The algorithm is interesting to implement, and well worth it. However, it is so complex that it is pointless for me to any portion of it directly. I'll instead stick with saying that if you want THE most efficient and versatile algorithm, I am certain this is it.

The algorithm gets complex because is is very highly optimized, so it will require a lot of reading to understand and implement. However, it combines the benefits of both the ray-cast and winding number algorithms and the result is a single number that provides both answers at once.
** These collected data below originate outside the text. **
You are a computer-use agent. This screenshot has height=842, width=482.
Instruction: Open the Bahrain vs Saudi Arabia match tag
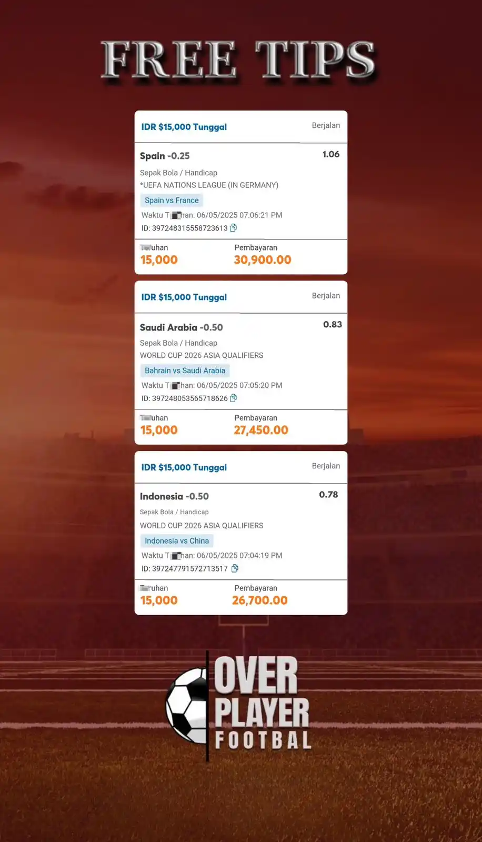click(185, 370)
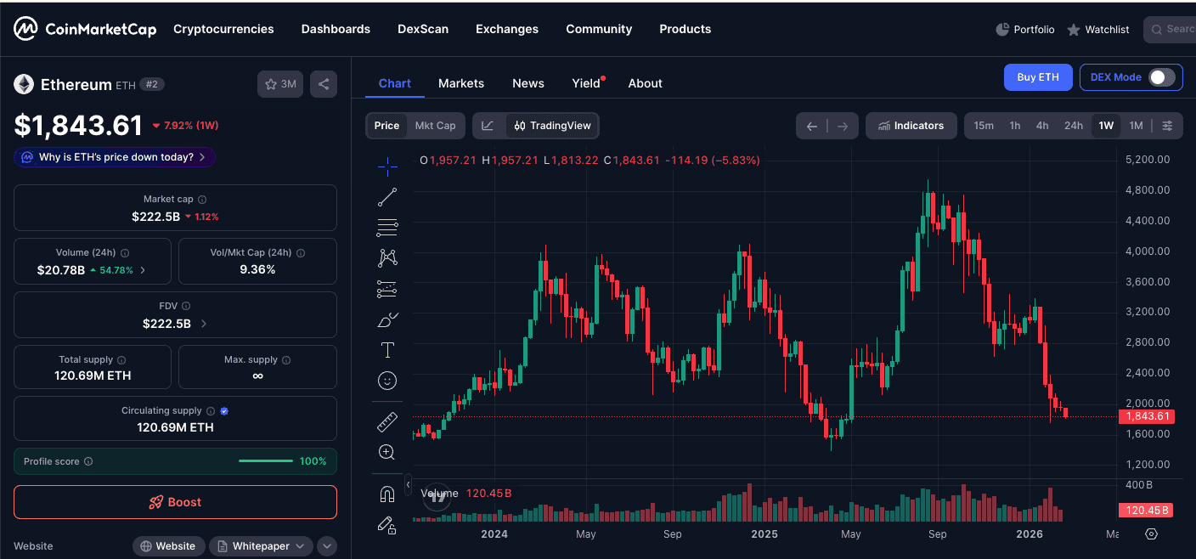
Task: Toggle the DEX Mode switch
Action: tap(1161, 77)
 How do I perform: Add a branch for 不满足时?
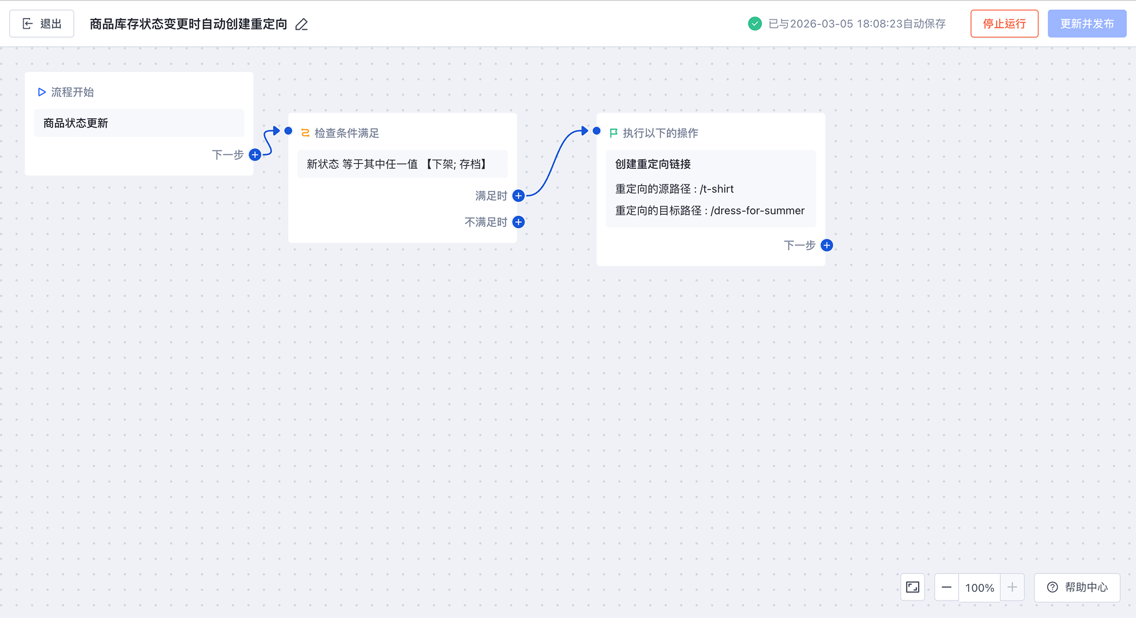518,222
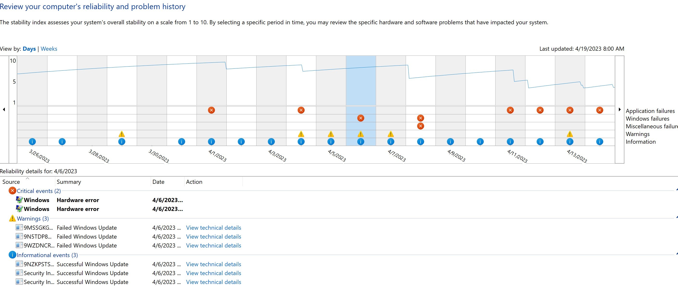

If the result is greater than zero and odd, then the point is completely contained, but if the result is an even number, then the point is contained in a section of the polygon that folds back on itself.

Good luck.

Answer 12

This is an old question, but I optimized Saeed answer:

    public static bool IsInPolygon(this List<Point> poly, Point point)
    {
        var coef = poly.Skip(1).Select((p, i) =>
                                        (point.y - poly[i].y) * (p.x - poly[i].x)
                                      - (point.x - poly[i].x) * (p.y - poly[i].y));

        var coefNum = coef.GetEnumerator();

        if (coef.Any(p => p == 0))
            return true;

        int lastCoef = coefNum.Current,
            count = coef.Count();

        coefNum.MoveNext();

        do
        {
            if (coefNum.Current - lastCoef < 0)
                return false;

            lastCoef = coefNum.Current;
        }
        while (coefNum.MoveNext());

        return true;
    }

Using IEnumerators and IEnumerables.

Answer 13

Here's some modern C# code:

public record Point(double X, double Y);
public record Box(Point LowerLeft, Point UpperRight)
{
    public Box(Point[] points)
        : this(
                new Point(
                    points.Select(x => x.X).Min(),
                    points.Select(x => x.Y).Min()),
                new Point(
                    points.Select(x => x.X).Max(),
                    points.Select(x => x.Y).Max()))
    {
    }

    public bool ContainsPoint(Point point)
    {
        return point.X >= LowerLeft.X
            && point.X <= UpperRight.X
            && point.Y >= LowerLeft.Y
            && point.Y <= UpperRight.Y;
    }
}

public record Polygon(Point[] Points, Box Box)
{
    public Polygon(Point[] points)
        : this(points, new(points))
    {
    }

    public bool ContainsPoint(Point point)
    {
        do
        {
            if (Box.ContainsPoint(point) == false)
            {
                break;
            }

            bool result = false;
            int j = Points.Length - 1;
            for (int i = 0; i < Points.Length; i++)
            {
                if ((Points[i].Y < point.Y && Points[j].Y >= point.Y)
                    || (Points[j].Y < point.Y && Points[i].Y >= point.Y))
                {
                    if (Points[i].X +
                        ((point.Y - Points[i].Y) / (Points[j].Y - Points[i].Y) * (Points[j].X - Points[i].X))
                        < point.X)
                    {
                        result = !result;
                    }
                }

                j = i;
            }

            return result;
        }
        while (false);

        return false;
    }
}

Answer 14

If you are drawing Shapes on a Canvas this is a quick and easy Solution.

    private void Canvas_MouseMove(object sender, MouseEventArgs e)
{
    if (e.OriginalSource is Polygon)
    {
        //do something
    }
}

"Polygon" can be any shape from System.Windows.Shapes.